» **EXERCISE REQUIREMENTS**
Output the line with "Open the Properties" and every line below it until the listing ends, exactly as written and with nothing added.

» **RECORDS PROVIDED**
------------------------------------------------------------------------
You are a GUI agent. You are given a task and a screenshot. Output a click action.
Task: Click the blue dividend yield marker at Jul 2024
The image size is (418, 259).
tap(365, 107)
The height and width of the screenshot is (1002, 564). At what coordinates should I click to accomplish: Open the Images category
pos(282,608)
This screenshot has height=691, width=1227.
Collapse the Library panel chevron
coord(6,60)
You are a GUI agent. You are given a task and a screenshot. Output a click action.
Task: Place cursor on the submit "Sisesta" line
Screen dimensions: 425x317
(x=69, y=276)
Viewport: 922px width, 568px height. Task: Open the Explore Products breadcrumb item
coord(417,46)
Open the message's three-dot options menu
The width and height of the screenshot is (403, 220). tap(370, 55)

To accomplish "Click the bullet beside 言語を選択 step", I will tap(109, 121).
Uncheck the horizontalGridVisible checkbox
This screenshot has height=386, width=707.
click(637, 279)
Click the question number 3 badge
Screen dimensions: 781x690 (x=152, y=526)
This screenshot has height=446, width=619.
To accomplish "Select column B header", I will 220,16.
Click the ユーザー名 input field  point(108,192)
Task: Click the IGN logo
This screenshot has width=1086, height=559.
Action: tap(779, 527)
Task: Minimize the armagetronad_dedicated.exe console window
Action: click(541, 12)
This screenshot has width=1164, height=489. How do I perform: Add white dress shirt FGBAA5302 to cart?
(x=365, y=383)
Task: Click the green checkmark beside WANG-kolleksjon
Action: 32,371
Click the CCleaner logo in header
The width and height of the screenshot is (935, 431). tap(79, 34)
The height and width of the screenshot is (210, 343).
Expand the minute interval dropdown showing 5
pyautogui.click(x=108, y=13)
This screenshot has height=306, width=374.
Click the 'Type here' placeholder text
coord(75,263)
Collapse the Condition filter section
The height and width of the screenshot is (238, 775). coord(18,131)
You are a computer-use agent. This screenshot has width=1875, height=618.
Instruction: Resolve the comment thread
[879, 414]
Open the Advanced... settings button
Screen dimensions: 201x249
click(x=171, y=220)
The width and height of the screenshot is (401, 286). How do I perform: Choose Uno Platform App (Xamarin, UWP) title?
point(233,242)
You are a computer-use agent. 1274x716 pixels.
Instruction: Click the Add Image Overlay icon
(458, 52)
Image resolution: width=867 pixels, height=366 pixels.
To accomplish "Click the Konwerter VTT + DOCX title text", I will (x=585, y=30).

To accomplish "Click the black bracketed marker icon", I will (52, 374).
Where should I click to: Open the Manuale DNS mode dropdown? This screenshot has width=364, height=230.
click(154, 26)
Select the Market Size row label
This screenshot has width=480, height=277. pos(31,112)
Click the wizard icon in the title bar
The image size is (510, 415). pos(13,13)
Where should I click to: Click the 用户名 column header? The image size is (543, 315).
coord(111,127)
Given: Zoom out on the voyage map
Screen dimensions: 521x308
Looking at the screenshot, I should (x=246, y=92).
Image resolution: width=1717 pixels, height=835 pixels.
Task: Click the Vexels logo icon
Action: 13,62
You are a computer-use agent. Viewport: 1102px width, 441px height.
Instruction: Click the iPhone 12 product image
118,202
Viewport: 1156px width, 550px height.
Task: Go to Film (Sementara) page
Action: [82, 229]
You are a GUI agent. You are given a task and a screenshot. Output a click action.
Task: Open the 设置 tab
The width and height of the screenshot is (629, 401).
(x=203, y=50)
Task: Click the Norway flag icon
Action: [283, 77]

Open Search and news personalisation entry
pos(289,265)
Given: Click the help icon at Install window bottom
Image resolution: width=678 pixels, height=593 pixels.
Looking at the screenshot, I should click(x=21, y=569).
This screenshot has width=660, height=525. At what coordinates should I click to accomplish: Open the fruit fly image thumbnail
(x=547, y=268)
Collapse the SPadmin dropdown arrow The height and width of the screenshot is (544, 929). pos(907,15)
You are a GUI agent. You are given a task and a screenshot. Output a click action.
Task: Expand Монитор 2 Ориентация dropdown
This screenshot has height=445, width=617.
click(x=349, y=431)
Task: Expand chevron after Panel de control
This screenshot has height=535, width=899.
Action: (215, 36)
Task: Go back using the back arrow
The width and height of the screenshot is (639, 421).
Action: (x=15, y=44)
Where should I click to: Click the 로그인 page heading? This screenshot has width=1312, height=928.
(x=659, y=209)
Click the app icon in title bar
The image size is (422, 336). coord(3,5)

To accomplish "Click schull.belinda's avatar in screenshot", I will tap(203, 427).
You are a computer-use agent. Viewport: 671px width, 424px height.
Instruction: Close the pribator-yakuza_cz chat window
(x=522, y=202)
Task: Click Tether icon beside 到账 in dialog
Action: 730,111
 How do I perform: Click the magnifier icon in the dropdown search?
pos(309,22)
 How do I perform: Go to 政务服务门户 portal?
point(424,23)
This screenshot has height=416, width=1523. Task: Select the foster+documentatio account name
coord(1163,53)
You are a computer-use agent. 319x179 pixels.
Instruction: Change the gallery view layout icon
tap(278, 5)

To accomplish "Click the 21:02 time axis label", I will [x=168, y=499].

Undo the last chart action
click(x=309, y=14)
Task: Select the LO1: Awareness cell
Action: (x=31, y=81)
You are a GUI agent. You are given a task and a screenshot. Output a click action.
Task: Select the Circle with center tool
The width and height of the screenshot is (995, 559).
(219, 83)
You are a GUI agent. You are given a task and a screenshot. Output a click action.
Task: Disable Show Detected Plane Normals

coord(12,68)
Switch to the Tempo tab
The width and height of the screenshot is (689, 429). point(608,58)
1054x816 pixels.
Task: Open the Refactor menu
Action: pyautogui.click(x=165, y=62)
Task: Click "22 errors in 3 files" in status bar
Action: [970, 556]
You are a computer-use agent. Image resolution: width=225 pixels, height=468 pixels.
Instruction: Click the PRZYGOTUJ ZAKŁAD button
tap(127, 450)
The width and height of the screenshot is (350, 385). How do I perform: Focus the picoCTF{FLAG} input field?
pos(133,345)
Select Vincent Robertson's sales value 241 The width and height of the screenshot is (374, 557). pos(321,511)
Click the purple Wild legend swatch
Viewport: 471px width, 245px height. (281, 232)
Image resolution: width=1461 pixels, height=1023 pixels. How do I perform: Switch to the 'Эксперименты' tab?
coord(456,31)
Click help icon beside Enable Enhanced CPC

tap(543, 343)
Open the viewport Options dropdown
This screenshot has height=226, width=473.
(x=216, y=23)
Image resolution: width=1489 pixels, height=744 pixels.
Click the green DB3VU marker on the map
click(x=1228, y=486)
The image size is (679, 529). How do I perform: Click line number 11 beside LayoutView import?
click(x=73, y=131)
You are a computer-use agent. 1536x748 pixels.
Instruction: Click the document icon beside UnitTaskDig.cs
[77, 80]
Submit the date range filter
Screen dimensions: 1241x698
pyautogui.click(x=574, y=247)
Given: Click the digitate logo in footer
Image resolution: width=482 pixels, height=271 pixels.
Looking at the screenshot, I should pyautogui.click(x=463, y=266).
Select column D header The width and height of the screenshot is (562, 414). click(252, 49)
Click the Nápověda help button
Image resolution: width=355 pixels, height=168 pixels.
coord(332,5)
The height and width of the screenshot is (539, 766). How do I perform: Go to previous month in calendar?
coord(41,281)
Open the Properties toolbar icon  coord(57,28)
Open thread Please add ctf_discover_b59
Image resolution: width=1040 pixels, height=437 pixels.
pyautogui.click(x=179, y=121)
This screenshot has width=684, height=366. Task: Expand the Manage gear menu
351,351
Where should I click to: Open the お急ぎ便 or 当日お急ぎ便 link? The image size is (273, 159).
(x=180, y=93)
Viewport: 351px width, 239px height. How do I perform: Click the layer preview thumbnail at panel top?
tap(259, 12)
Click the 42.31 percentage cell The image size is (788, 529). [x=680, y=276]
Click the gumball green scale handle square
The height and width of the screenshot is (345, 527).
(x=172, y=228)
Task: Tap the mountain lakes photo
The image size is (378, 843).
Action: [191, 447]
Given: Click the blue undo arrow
------------------------------------------------------------------------
» **WRITTEN RESPONSE**
Open the Properties toolbar icon  coord(57,28)
Open thread Please add ctf_discover_b59
Image resolution: width=1040 pixels, height=437 pixels.
pyautogui.click(x=179, y=121)
This screenshot has width=684, height=366. Task: Expand the Manage gear menu
351,351
Where should I click to: Open the お急ぎ便 or 当日お急ぎ便 link? The image size is (273, 159).
(x=180, y=93)
Viewport: 351px width, 239px height. How do I perform: Click the layer preview thumbnail at panel top?
tap(259, 12)
Click the 42.31 percentage cell The image size is (788, 529). [x=680, y=276]
Click the gumball green scale handle square
The height and width of the screenshot is (345, 527).
(x=172, y=228)
Task: Tap the mountain lakes photo
The image size is (378, 843).
Action: [191, 447]
Given: Click the blue undo arrow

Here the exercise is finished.